Agli Australian Open 2026, Jannik Sinner continua il suo percorso con l’autorità di chi sa esattamente dove vuole arrivare. Contro l’australiano James Duckworth, numero lontano dalle prime posizioni ma sostenuto dal pubblico di Melbourne, l’azzurro non concede spazio a sorprese e chiude il match in tre set con il punteggio di 6-1, 6-4, 6-2, conquistando il pass per il terzo turno del primo Slam della stagione.
Fin dai primi game è chiaro che l’inerzia della partita è tutta dalla parte di Sinner. Il suo tennis è profondo, pulito, senza fronzoli: servizio incisivo, risposta aggressiva e una gestione degli scambi che lascia poco margine all’iniziativa di Duckworth, spesso costretto a rincorrere. Il primo set scivola via rapidamente, quasi a voler segnare subito un confine psicologico tra i due. Nel secondo parziale l’australiano prova a restare agganciato al match, spinto dal pubblico di casa, ma ogni tentativo viene neutralizzato dalla solidità dell’italiano, che non alza mai il livello di rischio oltre il necessario.
Il terzo set diventa la sintesi della partita: Sinner controlla il ritmo, varia con intelligenza e colpisce nei momenti chiave, chiudendo l’incontro senza mai dare l’impressione di poter perdere il controllo. Il punto finale, rilanciato anche nei servizi video della televisione pubblica, fotografa perfettamente il match: uno scambio deciso, un’accelerazione pulita e la consapevolezza di un giocatore che sembra sempre più a suo agio nel ruolo di protagonista assoluto del torneo.

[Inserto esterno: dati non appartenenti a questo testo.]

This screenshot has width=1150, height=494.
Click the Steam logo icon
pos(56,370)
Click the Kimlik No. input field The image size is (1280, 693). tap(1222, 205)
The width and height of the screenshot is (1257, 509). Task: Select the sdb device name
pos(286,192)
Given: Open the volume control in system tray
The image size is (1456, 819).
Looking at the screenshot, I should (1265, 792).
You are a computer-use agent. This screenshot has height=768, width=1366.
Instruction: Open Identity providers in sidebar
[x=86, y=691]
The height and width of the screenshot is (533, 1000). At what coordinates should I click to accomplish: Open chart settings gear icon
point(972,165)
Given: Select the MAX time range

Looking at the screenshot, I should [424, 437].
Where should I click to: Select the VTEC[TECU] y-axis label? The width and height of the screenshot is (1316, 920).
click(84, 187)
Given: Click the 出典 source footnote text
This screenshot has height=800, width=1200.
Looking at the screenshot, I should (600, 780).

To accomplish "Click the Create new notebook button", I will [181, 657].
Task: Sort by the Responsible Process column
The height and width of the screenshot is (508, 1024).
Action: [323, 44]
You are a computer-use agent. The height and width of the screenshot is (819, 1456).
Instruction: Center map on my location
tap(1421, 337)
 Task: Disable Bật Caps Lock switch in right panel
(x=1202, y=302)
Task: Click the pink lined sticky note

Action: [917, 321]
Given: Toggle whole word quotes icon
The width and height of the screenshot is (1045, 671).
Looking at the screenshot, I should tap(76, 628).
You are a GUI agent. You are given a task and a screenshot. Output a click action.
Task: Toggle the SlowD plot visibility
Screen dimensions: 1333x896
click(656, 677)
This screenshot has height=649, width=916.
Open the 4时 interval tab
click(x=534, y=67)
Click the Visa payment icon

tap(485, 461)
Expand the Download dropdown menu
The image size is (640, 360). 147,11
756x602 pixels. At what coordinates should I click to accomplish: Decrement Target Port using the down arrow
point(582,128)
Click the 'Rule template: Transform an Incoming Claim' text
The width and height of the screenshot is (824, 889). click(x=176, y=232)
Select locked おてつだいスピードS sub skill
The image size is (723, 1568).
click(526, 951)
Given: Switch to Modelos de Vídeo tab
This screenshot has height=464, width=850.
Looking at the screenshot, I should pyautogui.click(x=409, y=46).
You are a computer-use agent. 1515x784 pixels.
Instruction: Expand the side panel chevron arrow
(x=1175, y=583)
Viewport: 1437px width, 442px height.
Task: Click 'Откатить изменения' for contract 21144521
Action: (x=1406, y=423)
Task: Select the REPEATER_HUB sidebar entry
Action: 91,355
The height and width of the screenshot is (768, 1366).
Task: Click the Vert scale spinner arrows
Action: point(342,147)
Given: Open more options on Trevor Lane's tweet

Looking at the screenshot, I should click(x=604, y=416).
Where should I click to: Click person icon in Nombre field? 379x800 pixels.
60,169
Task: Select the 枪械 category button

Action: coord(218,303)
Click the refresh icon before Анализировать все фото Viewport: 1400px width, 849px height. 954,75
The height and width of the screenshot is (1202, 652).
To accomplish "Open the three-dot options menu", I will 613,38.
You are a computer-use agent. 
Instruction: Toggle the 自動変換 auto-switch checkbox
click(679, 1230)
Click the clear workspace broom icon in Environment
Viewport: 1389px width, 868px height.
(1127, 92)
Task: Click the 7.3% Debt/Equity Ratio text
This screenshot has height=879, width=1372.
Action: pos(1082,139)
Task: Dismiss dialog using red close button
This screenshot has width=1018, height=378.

Questa vittoria rafforza le ambizioni di Sinner a Melbourne, dove arriva con il peso e il prestigio di chi negli ultimi anni ha trasformato gli Australian Open in uno dei palcoscenici più favorevoli al suo tennis. Non è solo una questione di punteggio o di passaggio del turno: è il modo, maturo e autoritario, con cui l’azzurro gestisce partite sulla carta abbordabili, evitando cali di concentrazione e dispersioni di energia. Un segnale importante in un torneo lungo e fisicamente impegnativo, dove la capacità di vincere “senza sprecare” è spesso la vera chiave per arrivare in fondo.